Un Ivan Drago invecchiato, impoverito e abbandonato da sua moglie – personaggio che fa qui un breve ritorno in scena, col volto di Brigitte Nielsen – prepara con stile inflessibile e quasi militaresco suo figlio Viktor, talentuoso pugile deciso a sfondare nel mondo della boxe professionistica. L’obiettivo: sfidare Adonis Creed, campione dei pesi massimi e pupillo di Rocky, e vendicare così l’onta subita, di fronte al suo stesso pubblico, 33 anni prima. Ma Rocky, ancora preda dei sensi di colpa per non aver fermato l’incontro in cui Apollo perse la vita, rifiuta di allenare Adonis per il match: la squadra che fu vincente viene così spezzata.
C’è in un certo senso ancora più carne al fuoco, in questo Creed II, rispetto a quanta ce ne fosse nel suo predecessore: Rocky deve fare i conti coi fantasmi del passato, con la ferita ancora aperta della perdita di un amico, col suo rispecchiarsi negli occhi, e nel desiderio di rivalsa, del giovane Adonis.
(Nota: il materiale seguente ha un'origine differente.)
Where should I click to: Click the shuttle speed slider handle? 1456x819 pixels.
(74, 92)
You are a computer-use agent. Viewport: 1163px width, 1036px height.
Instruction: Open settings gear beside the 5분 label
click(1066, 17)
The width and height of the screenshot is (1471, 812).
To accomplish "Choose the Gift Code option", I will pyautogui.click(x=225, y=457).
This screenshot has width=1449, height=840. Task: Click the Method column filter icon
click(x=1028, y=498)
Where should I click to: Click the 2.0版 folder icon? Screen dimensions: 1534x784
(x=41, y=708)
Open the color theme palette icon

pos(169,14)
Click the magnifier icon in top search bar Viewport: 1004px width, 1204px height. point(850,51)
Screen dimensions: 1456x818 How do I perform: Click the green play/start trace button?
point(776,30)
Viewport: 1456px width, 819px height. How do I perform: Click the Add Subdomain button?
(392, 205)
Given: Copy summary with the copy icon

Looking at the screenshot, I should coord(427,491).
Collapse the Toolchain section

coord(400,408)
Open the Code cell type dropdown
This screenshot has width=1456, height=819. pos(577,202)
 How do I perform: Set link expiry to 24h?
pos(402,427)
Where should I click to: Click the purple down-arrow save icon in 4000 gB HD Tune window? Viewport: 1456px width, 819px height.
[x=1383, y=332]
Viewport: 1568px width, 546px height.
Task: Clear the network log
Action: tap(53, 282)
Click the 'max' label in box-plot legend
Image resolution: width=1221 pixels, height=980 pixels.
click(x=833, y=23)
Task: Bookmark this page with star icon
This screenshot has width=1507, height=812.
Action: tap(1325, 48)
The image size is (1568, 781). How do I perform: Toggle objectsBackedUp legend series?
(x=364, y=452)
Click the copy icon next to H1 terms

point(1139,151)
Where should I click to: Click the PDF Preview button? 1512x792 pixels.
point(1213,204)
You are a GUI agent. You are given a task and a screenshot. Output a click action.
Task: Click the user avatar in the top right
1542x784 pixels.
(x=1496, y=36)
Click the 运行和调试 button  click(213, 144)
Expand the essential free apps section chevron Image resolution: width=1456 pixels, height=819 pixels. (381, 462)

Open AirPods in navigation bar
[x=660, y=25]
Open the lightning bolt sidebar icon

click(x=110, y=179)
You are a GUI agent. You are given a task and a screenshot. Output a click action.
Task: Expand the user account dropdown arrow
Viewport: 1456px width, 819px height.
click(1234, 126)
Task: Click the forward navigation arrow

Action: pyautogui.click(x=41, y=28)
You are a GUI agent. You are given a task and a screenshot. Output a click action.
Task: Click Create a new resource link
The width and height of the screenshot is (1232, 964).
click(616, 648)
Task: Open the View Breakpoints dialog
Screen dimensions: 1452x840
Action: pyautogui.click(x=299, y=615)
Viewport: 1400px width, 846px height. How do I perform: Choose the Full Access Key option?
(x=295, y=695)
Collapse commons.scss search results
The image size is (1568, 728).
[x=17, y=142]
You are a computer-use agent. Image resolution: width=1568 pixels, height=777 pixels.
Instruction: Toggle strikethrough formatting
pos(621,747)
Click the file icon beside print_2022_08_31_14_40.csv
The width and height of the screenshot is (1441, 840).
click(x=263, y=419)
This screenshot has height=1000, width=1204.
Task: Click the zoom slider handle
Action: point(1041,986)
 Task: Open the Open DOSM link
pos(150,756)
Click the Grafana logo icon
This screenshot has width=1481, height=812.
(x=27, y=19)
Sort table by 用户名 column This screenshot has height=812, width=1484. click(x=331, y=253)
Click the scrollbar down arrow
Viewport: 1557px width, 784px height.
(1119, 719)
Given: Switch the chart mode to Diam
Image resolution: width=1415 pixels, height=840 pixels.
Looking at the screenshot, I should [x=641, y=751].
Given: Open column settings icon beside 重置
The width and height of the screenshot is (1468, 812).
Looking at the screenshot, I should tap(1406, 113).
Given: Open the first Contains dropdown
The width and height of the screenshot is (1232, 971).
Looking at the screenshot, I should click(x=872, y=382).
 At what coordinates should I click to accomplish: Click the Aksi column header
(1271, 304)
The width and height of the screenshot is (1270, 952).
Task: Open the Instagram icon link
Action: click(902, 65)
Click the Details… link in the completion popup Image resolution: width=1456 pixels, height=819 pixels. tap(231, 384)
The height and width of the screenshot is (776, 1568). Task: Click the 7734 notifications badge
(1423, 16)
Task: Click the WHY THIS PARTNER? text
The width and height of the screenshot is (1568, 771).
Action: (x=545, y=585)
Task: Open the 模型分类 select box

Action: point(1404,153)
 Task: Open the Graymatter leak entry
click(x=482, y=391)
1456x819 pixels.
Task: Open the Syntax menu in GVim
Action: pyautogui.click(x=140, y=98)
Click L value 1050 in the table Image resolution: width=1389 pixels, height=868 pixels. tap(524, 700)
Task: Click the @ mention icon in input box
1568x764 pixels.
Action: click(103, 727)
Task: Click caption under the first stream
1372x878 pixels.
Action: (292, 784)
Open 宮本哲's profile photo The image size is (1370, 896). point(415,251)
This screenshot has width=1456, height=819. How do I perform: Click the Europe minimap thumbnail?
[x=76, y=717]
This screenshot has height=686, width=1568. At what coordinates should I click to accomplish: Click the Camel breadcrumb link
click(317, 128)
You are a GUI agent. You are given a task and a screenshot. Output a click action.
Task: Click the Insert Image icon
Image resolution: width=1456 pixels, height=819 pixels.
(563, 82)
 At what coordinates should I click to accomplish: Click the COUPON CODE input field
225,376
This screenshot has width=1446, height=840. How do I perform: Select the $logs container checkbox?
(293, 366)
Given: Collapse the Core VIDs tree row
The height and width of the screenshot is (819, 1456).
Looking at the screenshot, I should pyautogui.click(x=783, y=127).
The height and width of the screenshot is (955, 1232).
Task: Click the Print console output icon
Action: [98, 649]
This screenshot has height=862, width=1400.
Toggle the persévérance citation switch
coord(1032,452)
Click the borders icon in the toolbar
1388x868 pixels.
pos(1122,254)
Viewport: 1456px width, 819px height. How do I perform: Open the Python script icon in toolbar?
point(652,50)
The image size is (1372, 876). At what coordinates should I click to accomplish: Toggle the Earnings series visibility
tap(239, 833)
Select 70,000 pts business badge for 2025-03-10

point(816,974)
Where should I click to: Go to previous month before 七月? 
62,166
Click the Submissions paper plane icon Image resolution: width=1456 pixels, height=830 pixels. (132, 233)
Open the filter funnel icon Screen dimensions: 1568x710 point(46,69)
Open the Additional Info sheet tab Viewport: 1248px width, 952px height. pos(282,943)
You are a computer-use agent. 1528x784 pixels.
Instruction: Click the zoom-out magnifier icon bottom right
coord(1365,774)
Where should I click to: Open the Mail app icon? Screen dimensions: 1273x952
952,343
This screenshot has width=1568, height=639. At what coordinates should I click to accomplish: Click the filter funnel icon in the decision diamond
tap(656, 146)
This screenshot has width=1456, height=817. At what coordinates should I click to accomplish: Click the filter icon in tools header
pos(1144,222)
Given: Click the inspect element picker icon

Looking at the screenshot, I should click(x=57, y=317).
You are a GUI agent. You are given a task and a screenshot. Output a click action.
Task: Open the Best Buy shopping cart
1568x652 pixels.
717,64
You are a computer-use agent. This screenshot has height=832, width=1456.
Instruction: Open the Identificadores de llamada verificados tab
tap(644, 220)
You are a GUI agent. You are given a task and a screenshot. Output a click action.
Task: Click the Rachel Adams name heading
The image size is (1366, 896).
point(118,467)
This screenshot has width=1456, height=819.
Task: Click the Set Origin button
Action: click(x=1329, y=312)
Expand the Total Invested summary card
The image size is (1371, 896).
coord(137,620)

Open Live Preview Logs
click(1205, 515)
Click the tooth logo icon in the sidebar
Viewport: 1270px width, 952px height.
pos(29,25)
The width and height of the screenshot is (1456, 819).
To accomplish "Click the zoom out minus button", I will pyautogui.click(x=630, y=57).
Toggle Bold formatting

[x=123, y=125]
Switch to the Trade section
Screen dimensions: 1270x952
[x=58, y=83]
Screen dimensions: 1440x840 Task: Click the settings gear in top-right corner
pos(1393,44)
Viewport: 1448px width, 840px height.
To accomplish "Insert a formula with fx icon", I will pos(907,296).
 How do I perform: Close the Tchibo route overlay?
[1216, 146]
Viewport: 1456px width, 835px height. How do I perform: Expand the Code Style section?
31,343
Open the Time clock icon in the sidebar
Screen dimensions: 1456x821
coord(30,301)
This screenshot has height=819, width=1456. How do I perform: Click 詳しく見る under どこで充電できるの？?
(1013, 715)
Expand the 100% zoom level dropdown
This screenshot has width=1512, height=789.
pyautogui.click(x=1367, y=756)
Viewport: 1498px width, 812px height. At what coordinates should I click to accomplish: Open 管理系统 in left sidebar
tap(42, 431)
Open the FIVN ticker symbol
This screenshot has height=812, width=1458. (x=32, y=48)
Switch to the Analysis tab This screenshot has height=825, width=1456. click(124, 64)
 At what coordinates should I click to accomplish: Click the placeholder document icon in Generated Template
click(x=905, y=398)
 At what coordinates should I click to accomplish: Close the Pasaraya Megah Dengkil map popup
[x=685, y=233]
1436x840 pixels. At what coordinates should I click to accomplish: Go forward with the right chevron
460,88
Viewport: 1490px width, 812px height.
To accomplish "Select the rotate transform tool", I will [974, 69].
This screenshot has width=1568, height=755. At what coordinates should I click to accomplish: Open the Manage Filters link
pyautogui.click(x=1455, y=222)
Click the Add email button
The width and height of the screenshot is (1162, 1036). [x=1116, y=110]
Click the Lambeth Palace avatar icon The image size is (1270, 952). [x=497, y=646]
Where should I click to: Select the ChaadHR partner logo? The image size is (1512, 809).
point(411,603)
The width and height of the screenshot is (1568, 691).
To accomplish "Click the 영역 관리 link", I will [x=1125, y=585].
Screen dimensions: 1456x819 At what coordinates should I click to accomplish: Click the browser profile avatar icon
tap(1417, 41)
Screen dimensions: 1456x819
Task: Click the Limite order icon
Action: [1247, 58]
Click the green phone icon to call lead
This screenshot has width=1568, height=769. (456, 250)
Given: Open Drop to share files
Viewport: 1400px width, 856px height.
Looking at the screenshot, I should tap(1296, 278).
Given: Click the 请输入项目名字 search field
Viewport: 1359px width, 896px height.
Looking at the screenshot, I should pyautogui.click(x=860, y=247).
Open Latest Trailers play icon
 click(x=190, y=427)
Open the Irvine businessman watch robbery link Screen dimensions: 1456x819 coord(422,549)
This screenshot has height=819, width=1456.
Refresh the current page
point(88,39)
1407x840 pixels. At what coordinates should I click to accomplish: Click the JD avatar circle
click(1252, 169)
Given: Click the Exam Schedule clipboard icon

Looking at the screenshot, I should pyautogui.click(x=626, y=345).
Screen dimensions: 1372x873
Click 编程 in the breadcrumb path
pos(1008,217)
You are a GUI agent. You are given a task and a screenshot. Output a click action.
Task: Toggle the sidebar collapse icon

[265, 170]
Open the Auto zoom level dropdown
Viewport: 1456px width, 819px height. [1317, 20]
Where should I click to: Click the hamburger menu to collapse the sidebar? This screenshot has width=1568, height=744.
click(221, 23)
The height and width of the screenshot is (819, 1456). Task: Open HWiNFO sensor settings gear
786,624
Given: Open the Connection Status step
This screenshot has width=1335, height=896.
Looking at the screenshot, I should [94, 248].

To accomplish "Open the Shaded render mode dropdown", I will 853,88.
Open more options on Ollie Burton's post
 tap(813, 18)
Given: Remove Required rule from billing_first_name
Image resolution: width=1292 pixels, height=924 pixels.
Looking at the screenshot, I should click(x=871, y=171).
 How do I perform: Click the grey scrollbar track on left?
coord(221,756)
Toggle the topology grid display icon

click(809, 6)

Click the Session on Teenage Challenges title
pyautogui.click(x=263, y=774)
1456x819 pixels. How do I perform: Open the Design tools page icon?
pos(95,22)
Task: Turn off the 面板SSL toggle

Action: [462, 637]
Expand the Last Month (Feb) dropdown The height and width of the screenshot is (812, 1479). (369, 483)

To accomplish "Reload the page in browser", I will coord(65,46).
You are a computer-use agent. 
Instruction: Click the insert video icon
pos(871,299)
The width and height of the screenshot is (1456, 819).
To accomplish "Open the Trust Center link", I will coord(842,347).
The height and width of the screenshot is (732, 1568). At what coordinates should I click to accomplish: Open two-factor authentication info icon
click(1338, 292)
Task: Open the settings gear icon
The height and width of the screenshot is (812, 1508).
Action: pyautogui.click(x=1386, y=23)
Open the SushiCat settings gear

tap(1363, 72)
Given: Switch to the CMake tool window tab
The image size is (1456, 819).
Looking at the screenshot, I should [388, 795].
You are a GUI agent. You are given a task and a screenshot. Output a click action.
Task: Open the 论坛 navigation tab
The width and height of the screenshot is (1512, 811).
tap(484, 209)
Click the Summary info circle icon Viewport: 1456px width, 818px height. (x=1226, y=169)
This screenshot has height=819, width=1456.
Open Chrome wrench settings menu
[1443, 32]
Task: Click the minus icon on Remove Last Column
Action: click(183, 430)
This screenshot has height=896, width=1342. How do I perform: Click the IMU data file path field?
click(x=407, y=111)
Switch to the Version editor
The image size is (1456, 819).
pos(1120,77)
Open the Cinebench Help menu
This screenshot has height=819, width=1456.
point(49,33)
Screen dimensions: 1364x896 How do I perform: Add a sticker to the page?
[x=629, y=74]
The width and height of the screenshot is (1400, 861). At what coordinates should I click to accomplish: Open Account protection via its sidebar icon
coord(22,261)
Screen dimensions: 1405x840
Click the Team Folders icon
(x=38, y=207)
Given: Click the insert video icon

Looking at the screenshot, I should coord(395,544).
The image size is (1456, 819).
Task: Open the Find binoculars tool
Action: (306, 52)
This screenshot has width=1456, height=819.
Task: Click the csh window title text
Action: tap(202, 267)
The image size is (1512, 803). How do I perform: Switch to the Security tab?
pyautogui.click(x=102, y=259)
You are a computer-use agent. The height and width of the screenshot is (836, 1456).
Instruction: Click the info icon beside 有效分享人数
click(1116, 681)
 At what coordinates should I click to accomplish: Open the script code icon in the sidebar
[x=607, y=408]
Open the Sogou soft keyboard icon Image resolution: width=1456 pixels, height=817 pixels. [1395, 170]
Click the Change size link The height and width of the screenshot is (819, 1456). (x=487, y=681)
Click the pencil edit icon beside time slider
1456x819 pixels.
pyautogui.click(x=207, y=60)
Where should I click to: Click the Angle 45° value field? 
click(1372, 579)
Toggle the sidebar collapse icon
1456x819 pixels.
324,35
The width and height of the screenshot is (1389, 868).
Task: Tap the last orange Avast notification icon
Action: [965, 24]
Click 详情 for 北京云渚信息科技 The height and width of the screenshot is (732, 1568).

C’è parallelamente il sottotesto familiare, la nascita di una figlia per lo stesso Adonis, la difficile conciliazione tra la pericolosa vita del pugile e una appena raggiunta serenità familiare e borghese. C’è una connotazione ancora più autunnale, in un Rocky ormai pronto a farsi da parte, e a lasciare che questo suo figlio putativo cammini sulle sue gambe.
Creed II soffre di una prevedibilità di fondo, nella sua stessa idea, che inevitabilmente ne inficia la freschezza, almeno laddove lo si paragoni al suo predecessore. Tuttavia, l’intensità della prova dello stesso Stallone – interprete che negli anni ha acquisito un’aura dolente che ne intensifica la resa – e l’ottima performance fisica e recitativa di Michael B. Jordan, garantiscono una buona tenuta spettacolare per il film di Steven Caple Jr. Proprio il giovane regista, subentrato a Ryan Coogler, dirige il tutto con mano sicura, calcando sui toni epici solo laddove necessario, e dando un’ottima resa visiva e “fisica” alle scene degli incontri.
Più che in un confronto Stallone/Lundgren più dimesso del previsto (e ciò è un bene), il limite principale di Creed II sta in un tratteggio troppo schematico dei due villain, padre e figlio: specie la figura del giovane Viktor, cresciuto all’ombra di una figura paterna ingombrante, e incapace di distaccarsi dal destino scritto di una ultradecennale faida, mostra potenzialità che la sceneggiatura non coglie del tutto.
Non si può, tuttavia, negare al film la consueta sincerità di fondo, frutto della generosità dell’ideatore e “demiurgo” Stallone: il suo Rocky saluta i fans con la chiusura ideale di un cerchio, senza retoriche pietistiche, ma con la consapevolezza tranquilla dello scorrere del tempo. Fuori e dentro lo schermo.